The response has to be every entry, printed word for word.

─── Provided records

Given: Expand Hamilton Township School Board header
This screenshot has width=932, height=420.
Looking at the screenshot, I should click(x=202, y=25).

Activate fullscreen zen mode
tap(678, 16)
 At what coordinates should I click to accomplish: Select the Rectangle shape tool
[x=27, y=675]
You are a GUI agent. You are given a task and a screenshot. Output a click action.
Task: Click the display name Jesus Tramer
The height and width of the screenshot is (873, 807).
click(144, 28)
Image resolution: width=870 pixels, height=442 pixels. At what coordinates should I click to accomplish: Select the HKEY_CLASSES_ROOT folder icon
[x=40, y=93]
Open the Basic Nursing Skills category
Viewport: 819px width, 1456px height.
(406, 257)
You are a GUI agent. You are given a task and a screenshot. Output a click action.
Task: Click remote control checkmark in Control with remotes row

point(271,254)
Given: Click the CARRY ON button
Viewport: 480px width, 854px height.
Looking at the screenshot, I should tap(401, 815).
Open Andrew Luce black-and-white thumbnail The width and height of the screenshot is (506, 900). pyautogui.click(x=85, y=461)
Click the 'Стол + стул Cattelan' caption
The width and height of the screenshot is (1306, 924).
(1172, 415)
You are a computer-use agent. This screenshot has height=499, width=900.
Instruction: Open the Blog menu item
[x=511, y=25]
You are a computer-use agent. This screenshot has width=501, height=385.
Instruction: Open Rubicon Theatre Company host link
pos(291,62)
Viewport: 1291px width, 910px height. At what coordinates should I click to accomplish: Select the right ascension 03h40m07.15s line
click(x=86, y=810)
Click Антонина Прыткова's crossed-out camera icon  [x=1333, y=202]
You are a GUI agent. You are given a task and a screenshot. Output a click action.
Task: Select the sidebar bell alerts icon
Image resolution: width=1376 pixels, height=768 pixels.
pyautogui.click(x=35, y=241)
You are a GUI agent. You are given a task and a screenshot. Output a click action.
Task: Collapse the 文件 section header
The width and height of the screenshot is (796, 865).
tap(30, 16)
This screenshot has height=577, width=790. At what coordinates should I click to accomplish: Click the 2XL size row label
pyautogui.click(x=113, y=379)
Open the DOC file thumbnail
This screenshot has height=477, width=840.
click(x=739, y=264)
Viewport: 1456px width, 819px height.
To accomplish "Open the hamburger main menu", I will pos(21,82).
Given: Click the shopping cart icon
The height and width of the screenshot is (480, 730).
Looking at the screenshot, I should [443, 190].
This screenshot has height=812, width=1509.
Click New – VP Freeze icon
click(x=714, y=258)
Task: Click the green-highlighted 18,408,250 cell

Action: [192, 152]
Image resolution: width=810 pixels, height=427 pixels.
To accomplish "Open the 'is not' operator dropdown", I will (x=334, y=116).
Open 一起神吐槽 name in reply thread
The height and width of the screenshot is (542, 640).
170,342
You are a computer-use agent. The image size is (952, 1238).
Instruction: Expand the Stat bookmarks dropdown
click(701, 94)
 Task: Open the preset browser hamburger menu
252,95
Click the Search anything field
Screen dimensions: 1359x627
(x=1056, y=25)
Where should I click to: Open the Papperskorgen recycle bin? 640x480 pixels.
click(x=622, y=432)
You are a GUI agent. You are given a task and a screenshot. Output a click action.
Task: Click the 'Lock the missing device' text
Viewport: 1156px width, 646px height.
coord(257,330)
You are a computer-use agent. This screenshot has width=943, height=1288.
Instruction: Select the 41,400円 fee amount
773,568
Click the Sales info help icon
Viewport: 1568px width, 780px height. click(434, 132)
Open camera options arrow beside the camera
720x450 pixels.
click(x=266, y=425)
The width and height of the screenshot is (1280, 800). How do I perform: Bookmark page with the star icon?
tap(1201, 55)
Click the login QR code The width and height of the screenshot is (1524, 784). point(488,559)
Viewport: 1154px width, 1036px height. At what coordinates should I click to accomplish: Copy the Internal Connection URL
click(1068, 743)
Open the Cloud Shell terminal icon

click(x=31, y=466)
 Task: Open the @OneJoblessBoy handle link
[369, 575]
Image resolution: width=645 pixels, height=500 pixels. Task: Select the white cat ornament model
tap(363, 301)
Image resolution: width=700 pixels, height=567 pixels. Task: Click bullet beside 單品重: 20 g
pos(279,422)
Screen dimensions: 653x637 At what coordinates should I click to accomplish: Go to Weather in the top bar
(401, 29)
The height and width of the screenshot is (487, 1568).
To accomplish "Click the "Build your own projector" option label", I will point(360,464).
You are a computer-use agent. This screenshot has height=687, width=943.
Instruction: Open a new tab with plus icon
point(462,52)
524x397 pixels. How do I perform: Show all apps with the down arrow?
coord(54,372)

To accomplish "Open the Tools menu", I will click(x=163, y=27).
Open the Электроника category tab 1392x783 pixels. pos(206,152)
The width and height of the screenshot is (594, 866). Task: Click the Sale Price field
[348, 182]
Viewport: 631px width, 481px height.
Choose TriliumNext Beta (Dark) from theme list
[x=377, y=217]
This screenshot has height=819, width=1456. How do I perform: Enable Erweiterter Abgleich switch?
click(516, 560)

──────

### Output for this exercise
Given: Expand Hamilton Township School Board header
This screenshot has width=932, height=420.
Looking at the screenshot, I should click(x=202, y=25).

Activate fullscreen zen mode
tap(678, 16)
 At what coordinates should I click to accomplish: Select the Rectangle shape tool
[x=27, y=675]
You are a GUI agent. You are given a task and a screenshot. Output a click action.
Task: Click the display name Jesus Tramer
The height and width of the screenshot is (873, 807).
click(144, 28)
Image resolution: width=870 pixels, height=442 pixels. At what coordinates should I click to accomplish: Select the HKEY_CLASSES_ROOT folder icon
[x=40, y=93]
Open the Basic Nursing Skills category
Viewport: 819px width, 1456px height.
(406, 257)
You are a GUI agent. You are given a task and a screenshot. Output a click action.
Task: Click remote control checkmark in Control with remotes row

point(271,254)
Given: Click the CARRY ON button
Viewport: 480px width, 854px height.
Looking at the screenshot, I should tap(401, 815).
Open Andrew Luce black-and-white thumbnail The width and height of the screenshot is (506, 900). pyautogui.click(x=85, y=461)
Click the 'Стол + стул Cattelan' caption
The width and height of the screenshot is (1306, 924).
(1172, 415)
You are a computer-use agent. This screenshot has height=499, width=900.
Instruction: Open the Blog menu item
[x=511, y=25]
You are a computer-use agent. This screenshot has width=501, height=385.
Instruction: Open Rubicon Theatre Company host link
pos(291,62)
Viewport: 1291px width, 910px height. At what coordinates should I click to accomplish: Select the right ascension 03h40m07.15s line
click(x=86, y=810)
Click Антонина Прыткова's crossed-out camera icon  [x=1333, y=202]
You are a GUI agent. You are given a task and a screenshot. Output a click action.
Task: Select the sidebar bell alerts icon
Image resolution: width=1376 pixels, height=768 pixels.
pyautogui.click(x=35, y=241)
You are a GUI agent. You are given a task and a screenshot. Output a click action.
Task: Collapse the 文件 section header
The width and height of the screenshot is (796, 865).
tap(30, 16)
This screenshot has height=577, width=790. At what coordinates should I click to accomplish: Click the 2XL size row label
pyautogui.click(x=113, y=379)
Open the DOC file thumbnail
This screenshot has height=477, width=840.
click(x=739, y=264)
Viewport: 1456px width, 819px height.
To accomplish "Open the hamburger main menu", I will pos(21,82).
Given: Click the shopping cart icon
The height and width of the screenshot is (480, 730).
Looking at the screenshot, I should [443, 190].
This screenshot has height=812, width=1509.
Click New – VP Freeze icon
click(x=714, y=258)
Task: Click the green-highlighted 18,408,250 cell

Action: [192, 152]
Image resolution: width=810 pixels, height=427 pixels.
To accomplish "Open the 'is not' operator dropdown", I will (x=334, y=116).
Open 一起神吐槽 name in reply thread
The height and width of the screenshot is (542, 640).
170,342
You are a computer-use agent. The image size is (952, 1238).
Instruction: Expand the Stat bookmarks dropdown
click(701, 94)
 Task: Open the preset browser hamburger menu
252,95
Click the Search anything field
Screen dimensions: 1359x627
(x=1056, y=25)
Where should I click to: Open the Papperskorgen recycle bin? 640x480 pixels.
click(x=622, y=432)
You are a GUI agent. You are given a task and a screenshot. Output a click action.
Task: Click the 'Lock the missing device' text
Viewport: 1156px width, 646px height.
coord(257,330)
You are a computer-use agent. This screenshot has width=943, height=1288.
Instruction: Select the 41,400円 fee amount
773,568
Click the Sales info help icon
Viewport: 1568px width, 780px height. click(434, 132)
Open camera options arrow beside the camera
720x450 pixels.
click(x=266, y=425)
The width and height of the screenshot is (1280, 800). How do I perform: Bookmark page with the star icon?
tap(1201, 55)
Click the login QR code The width and height of the screenshot is (1524, 784). point(488,559)
Viewport: 1154px width, 1036px height. At what coordinates should I click to accomplish: Copy the Internal Connection URL
click(1068, 743)
Open the Cloud Shell terminal icon

click(x=31, y=466)
 Task: Open the @OneJoblessBoy handle link
[369, 575]
Image resolution: width=645 pixels, height=500 pixels. Task: Select the white cat ornament model
tap(363, 301)
Image resolution: width=700 pixels, height=567 pixels. Task: Click bullet beside 單品重: 20 g
pos(279,422)
Screen dimensions: 653x637 At what coordinates should I click to accomplish: Go to Weather in the top bar
(401, 29)
The height and width of the screenshot is (487, 1568).
To accomplish "Click the "Build your own projector" option label", I will point(360,464).
You are a computer-use agent. This screenshot has height=687, width=943.
Instruction: Open a new tab with plus icon
point(462,52)
524x397 pixels. How do I perform: Show all apps with the down arrow?
coord(54,372)

To accomplish "Open the Tools menu", I will click(x=163, y=27).
Open the Электроника category tab 1392x783 pixels. pos(206,152)
The width and height of the screenshot is (594, 866). Task: Click the Sale Price field
[348, 182]
Viewport: 631px width, 481px height.
Choose TriliumNext Beta (Dark) from theme list
[x=377, y=217]
This screenshot has height=819, width=1456. How do I perform: Enable Erweiterter Abgleich switch?
click(516, 560)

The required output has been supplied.